Separation Wall

White Oil

White Oil
Judy Price

This field research examines the extraction and expropriation of stone from the quarries in the Occupied Palestinian Territories of the West Bank. Moving image is employed to explore the lived experiences of people and address the way in which the quarries are not just industrial spaces but also lived spaces.

This web version of White Oil relates to a sixty-five minute single screen film, which explores the quarries as multilayered spaces where conflicts over land, excavation, ownership and identity and statehood take place.

White Oil is field research that draws on observational cinema, visual ethnology and dialogical aesthetics.  My method has been to form intimate encounters with the quarries, their locality and the geopolitical and spatial relations of the West Bank. Spending time in these spaces, through repeated visits and building relationships with my co-participants over a three-year period, with an emphasis on listening has been absolutely vital to the project in which knowledge unfolds.

Derek Gregory’s work exemplifies the value of post-structuralist geography in my methodologies, in his book Geographical Imaginations. (1) Gregory argues that in the searching out of spaces we must address the way meanings are ‘spun around the topoi of different lifeworlds and threaded into social practices and woven into relations of power’. (2) In exploring the spatial dynamics of the West Bank this is highly resonant. The West Bank is a space of fragmentation and enclaves where relations between Israeli settlers, Israel’s Occupying Force, Israeli entrepreneurs and Palestinians are as conflicted as they are dependant on each other. They produce a geographic space in which any over view of how these different forces interact is exceedingly complex and always inevitably incomplete.

We can perceive the quarries as a ‘meeting place’ (3) of different forces and dynamics to explore how the physical, human, economic and political landscapes are folded into these quarry spaces, and both produce and are produced as a result. As such the research engages with: the quarry spaces, their proximity to residential areas, the environmental effects, the importance of the quarries as providing a livelihood for Palestinians, the use of the material excavated and Israel’s investment in the quarries, the arduous labour needed for excavation of the stone (Palestinians are not allowed to use explosives), the way the West Bank is divided into different zones by the Occupation and how this impacts on how Palestinians use their land, and issues of mobility and lack of other available work.

(1) Derek Gregory, Geographical Imaginations (Blackwell, 1994).

(2) Derek Gregory, Geographical Imaginations (Blackwell, 1994), p.76.

(3) Doreen Massey, ‘A Global Sense of Place’, Marxism Today (June 1991), pp. 24–9.

Separation Wall

Ramzi Safid, a quarry security guard at Rafat Quarry on the outskirts of Ramallah, talks about separation the wall and poverty in the West Bank.

Separation Wall
Artist/Author: Judy Price

Ramzi Safid, a quarry security guard at Rafat Quarry on the outskirts of Ramallah, spends five nights a week sleeping in a porter cabin before going to his day job as a plumber. His narrative conveys the spatial dynamics of the West Bank, now closed off by the wall and the poverty in the West Bank.

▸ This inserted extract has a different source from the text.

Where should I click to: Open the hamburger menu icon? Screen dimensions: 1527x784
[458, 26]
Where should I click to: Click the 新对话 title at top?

Prior to the separation wall the quarries were used as fluid spaces by the Palestinians to travel to university and work. They were no-man’s lands that allowed those prepared to navigate off the traditional routes on to minor roads and paths to find gaps and cuts in the landscape that were not surveyed by the Occupying Force. These no-man’s lands enabled access to Jerusalem and Israel as well as being shortcuts past the checkpoints that had sprung up all over the Occupied Palestinian Territories. With the construction of the Separation Wall, the quarries no longer fulfil this purpose and are now merely desolate spaces in the landscapes, standing in as markers for the transfer of stones and sand to Israel. (1)

Unemployment for Palestinians rose steeply with the construction of the Separation Wall. Prior to the Separation Wall Palestinians were one of the main sources of cheap labour in Israel and were to be found in all spheres of manual work. 

As well as poverty in the West Bank Ramzi refers to the acceleration of a neo-liberal society in Palestine subsequent to the signing of the Oslo Accord in 1996. He discusses the opening up of banks and credit systems he claims had not previously been part of Palestinian society within the West Bank before 1996. This is not strictly historically accurate as the Arab Bank was founded in 1930 in Jerusalem by seven Palestinian investors. With 600 branches spanning thirty countries in five continents it has since become one of the largest banking conglomerates in the Middle East. (2) However, what Ramzi is referring to here is the rise of neo-liberalism and the push by the Palestinian Authority for Palestinians to invest in property and material growth, which only became possible as a credit system became more readily available with Oslo Accord in 1996.

1) The Palestinian artist Khaled Jarrar’s single screen film Infiltrators (2012) tracks the movements of Palestinians of all background attempting to find gaps and holes in the Separation Wall as a means of seeking routes through this oppressive barrier in connecting with loved ones, places of work, lost homelands and sites of worship. The film takes the form of a road movie in which Jarrar documents these feats of resistance.